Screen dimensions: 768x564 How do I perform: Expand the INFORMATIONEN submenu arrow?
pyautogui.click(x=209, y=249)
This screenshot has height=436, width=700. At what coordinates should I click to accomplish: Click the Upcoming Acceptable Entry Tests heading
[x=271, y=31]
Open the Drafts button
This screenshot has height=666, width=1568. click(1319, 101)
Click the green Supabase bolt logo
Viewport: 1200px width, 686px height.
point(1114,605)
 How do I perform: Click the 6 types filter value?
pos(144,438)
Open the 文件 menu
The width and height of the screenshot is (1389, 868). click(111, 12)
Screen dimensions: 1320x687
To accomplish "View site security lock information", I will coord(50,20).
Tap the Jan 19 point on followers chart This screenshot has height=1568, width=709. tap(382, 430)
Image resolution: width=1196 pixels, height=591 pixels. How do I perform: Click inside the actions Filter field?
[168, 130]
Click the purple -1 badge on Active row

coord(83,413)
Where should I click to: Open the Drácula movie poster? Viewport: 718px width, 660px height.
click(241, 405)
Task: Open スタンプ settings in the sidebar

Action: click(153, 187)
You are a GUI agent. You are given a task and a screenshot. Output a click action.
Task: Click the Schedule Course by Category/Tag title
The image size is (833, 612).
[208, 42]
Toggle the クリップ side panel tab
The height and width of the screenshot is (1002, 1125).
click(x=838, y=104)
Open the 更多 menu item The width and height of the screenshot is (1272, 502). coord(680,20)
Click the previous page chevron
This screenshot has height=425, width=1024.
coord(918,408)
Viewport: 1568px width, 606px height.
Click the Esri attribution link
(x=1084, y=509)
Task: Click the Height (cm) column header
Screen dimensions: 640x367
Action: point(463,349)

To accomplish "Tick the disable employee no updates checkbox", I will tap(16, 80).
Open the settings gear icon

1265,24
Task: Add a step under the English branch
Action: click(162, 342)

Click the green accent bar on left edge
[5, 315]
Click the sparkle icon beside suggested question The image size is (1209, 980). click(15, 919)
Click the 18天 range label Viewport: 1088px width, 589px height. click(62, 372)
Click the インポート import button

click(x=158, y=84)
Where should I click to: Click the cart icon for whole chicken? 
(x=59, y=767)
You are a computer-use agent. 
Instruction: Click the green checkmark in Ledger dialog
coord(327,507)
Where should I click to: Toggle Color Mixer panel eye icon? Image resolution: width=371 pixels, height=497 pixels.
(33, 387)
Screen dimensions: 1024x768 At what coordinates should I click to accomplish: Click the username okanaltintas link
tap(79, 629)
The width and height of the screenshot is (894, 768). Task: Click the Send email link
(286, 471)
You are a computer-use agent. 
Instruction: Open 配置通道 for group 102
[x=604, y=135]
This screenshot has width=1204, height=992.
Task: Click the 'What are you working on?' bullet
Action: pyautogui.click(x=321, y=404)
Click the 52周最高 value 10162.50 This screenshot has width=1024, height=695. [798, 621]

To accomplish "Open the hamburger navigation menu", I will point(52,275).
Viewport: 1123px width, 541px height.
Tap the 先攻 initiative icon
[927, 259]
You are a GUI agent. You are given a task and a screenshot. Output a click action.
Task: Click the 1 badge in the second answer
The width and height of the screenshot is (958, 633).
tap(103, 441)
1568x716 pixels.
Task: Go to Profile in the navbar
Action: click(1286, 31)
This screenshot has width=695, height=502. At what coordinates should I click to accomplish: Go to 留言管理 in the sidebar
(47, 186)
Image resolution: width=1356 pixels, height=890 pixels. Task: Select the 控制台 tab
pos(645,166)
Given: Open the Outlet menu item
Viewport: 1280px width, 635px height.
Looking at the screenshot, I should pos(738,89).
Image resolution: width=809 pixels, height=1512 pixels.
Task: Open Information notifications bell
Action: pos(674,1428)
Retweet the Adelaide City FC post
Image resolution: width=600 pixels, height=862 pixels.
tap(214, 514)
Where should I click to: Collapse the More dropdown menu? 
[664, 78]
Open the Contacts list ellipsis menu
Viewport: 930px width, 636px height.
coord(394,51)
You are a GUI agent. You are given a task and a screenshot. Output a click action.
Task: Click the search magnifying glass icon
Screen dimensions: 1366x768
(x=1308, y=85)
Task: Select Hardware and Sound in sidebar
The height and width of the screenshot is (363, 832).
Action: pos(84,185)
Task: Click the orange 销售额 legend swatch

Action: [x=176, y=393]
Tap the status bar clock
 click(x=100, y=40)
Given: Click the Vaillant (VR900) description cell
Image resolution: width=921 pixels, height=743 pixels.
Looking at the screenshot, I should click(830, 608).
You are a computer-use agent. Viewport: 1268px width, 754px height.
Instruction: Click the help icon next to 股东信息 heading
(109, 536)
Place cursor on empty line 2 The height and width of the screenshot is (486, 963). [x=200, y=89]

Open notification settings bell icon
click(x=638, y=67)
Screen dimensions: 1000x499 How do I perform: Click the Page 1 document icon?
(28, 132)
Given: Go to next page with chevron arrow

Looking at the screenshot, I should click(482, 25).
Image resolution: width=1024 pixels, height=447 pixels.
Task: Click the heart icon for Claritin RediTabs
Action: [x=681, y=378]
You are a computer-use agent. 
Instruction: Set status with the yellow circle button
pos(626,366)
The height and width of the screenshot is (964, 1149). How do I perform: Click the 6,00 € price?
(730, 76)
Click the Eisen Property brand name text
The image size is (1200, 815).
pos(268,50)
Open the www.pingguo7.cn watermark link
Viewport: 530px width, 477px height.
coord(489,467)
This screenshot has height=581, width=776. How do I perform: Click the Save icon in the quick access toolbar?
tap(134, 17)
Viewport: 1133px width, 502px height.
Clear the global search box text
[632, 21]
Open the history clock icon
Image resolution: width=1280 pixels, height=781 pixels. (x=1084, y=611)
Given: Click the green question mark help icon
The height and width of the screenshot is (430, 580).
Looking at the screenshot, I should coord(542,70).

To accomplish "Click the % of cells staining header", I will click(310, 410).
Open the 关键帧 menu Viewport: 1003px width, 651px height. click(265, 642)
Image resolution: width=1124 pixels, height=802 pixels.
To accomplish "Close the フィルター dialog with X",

**WORK REQUEST:**
Copy all the records above exactly, missing none.

**RESULT FOR THIS TASK:**
Screen dimensions: 768x564 How do I perform: Expand the INFORMATIONEN submenu arrow?
pyautogui.click(x=209, y=249)
This screenshot has height=436, width=700. At what coordinates should I click to accomplish: Click the Upcoming Acceptable Entry Tests heading
[x=271, y=31]
Open the Drafts button
This screenshot has height=666, width=1568. click(1319, 101)
Click the green Supabase bolt logo
Viewport: 1200px width, 686px height.
point(1114,605)
 How do I perform: Click the 6 types filter value?
pos(144,438)
Open the 文件 menu
The width and height of the screenshot is (1389, 868). click(111, 12)
Screen dimensions: 1320x687
To accomplish "View site security lock information", I will coord(50,20).
Tap the Jan 19 point on followers chart This screenshot has height=1568, width=709. tap(382, 430)
Image resolution: width=1196 pixels, height=591 pixels. How do I perform: Click inside the actions Filter field?
[168, 130]
Click the purple -1 badge on Active row

coord(83,413)
Where should I click to: Open the Drácula movie poster? Viewport: 718px width, 660px height.
click(241, 405)
Task: Open スタンプ settings in the sidebar

Action: click(153, 187)
You are a GUI agent. You are given a task and a screenshot. Output a click action.
Task: Click the Schedule Course by Category/Tag title
The image size is (833, 612).
[208, 42]
Toggle the クリップ side panel tab
The height and width of the screenshot is (1002, 1125).
click(x=838, y=104)
Open the 更多 menu item The width and height of the screenshot is (1272, 502). coord(680,20)
Click the previous page chevron
This screenshot has height=425, width=1024.
coord(918,408)
Viewport: 1568px width, 606px height.
Click the Esri attribution link
(x=1084, y=509)
Task: Click the Height (cm) column header
Screen dimensions: 640x367
Action: point(463,349)

To accomplish "Tick the disable employee no updates checkbox", I will tap(16, 80).
Open the settings gear icon

1265,24
Task: Add a step under the English branch
Action: click(162, 342)

Click the green accent bar on left edge
[5, 315]
Click the sparkle icon beside suggested question The image size is (1209, 980). click(15, 919)
Click the 18天 range label Viewport: 1088px width, 589px height. click(62, 372)
Click the インポート import button

click(x=158, y=84)
Where should I click to: Click the cart icon for whole chicken? 
(x=59, y=767)
You are a computer-use agent. 
Instruction: Click the green checkmark in Ledger dialog
coord(327,507)
Where should I click to: Toggle Color Mixer panel eye icon? Image resolution: width=371 pixels, height=497 pixels.
(33, 387)
Screen dimensions: 1024x768 At what coordinates should I click to accomplish: Click the username okanaltintas link
tap(79, 629)
The width and height of the screenshot is (894, 768). Task: Click the Send email link
(286, 471)
You are a computer-use agent. 
Instruction: Open 配置通道 for group 102
[x=604, y=135]
This screenshot has width=1204, height=992.
Task: Click the 'What are you working on?' bullet
Action: pyautogui.click(x=321, y=404)
Click the 52周最高 value 10162.50 This screenshot has width=1024, height=695. [798, 621]

To accomplish "Open the hamburger navigation menu", I will point(52,275).
Viewport: 1123px width, 541px height.
Tap the 先攻 initiative icon
[927, 259]
You are a GUI agent. You are given a task and a screenshot. Output a click action.
Task: Click the 1 badge in the second answer
The width and height of the screenshot is (958, 633).
tap(103, 441)
1568x716 pixels.
Task: Go to Profile in the navbar
Action: click(1286, 31)
This screenshot has width=695, height=502. At what coordinates should I click to accomplish: Go to 留言管理 in the sidebar
(47, 186)
Image resolution: width=1356 pixels, height=890 pixels. Task: Select the 控制台 tab
pos(645,166)
Given: Open the Outlet menu item
Viewport: 1280px width, 635px height.
Looking at the screenshot, I should pos(738,89).
Image resolution: width=809 pixels, height=1512 pixels.
Task: Open Information notifications bell
Action: pos(674,1428)
Retweet the Adelaide City FC post
Image resolution: width=600 pixels, height=862 pixels.
tap(214, 514)
Where should I click to: Collapse the More dropdown menu? 
[664, 78]
Open the Contacts list ellipsis menu
Viewport: 930px width, 636px height.
coord(394,51)
You are a GUI agent. You are given a task and a screenshot. Output a click action.
Task: Click the search magnifying glass icon
Screen dimensions: 1366x768
(x=1308, y=85)
Task: Select Hardware and Sound in sidebar
The height and width of the screenshot is (363, 832).
Action: pos(84,185)
Task: Click the orange 销售额 legend swatch

Action: [x=176, y=393]
Tap the status bar clock
 click(x=100, y=40)
Given: Click the Vaillant (VR900) description cell
Image resolution: width=921 pixels, height=743 pixels.
Looking at the screenshot, I should click(830, 608).
You are a computer-use agent. Viewport: 1268px width, 754px height.
Instruction: Click the help icon next to 股东信息 heading
(109, 536)
Place cursor on empty line 2 The height and width of the screenshot is (486, 963). [x=200, y=89]

Open notification settings bell icon
click(x=638, y=67)
Screen dimensions: 1000x499 How do I perform: Click the Page 1 document icon?
(28, 132)
Given: Go to next page with chevron arrow

Looking at the screenshot, I should click(482, 25).
Image resolution: width=1024 pixels, height=447 pixels.
Task: Click the heart icon for Claritin RediTabs
Action: [x=681, y=378]
You are a computer-use agent. 
Instruction: Set status with the yellow circle button
pos(626,366)
The height and width of the screenshot is (964, 1149). How do I perform: Click the 6,00 € price?
(730, 76)
Click the Eisen Property brand name text
The image size is (1200, 815).
pos(268,50)
Open the www.pingguo7.cn watermark link
Viewport: 530px width, 477px height.
coord(489,467)
This screenshot has height=581, width=776. How do I perform: Click the Save icon in the quick access toolbar?
tap(134, 17)
Viewport: 1133px width, 502px height.
Clear the global search box text
[632, 21]
Open the history clock icon
Image resolution: width=1280 pixels, height=781 pixels. (x=1084, y=611)
Given: Click the green question mark help icon
The height and width of the screenshot is (430, 580).
Looking at the screenshot, I should coord(542,70).

To accomplish "Click the % of cells staining header", I will click(310, 410).
Open the 关键帧 menu Viewport: 1003px width, 651px height. click(265, 642)
Image resolution: width=1124 pixels, height=802 pixels.
To accomplish "Close the フィルター dialog with X",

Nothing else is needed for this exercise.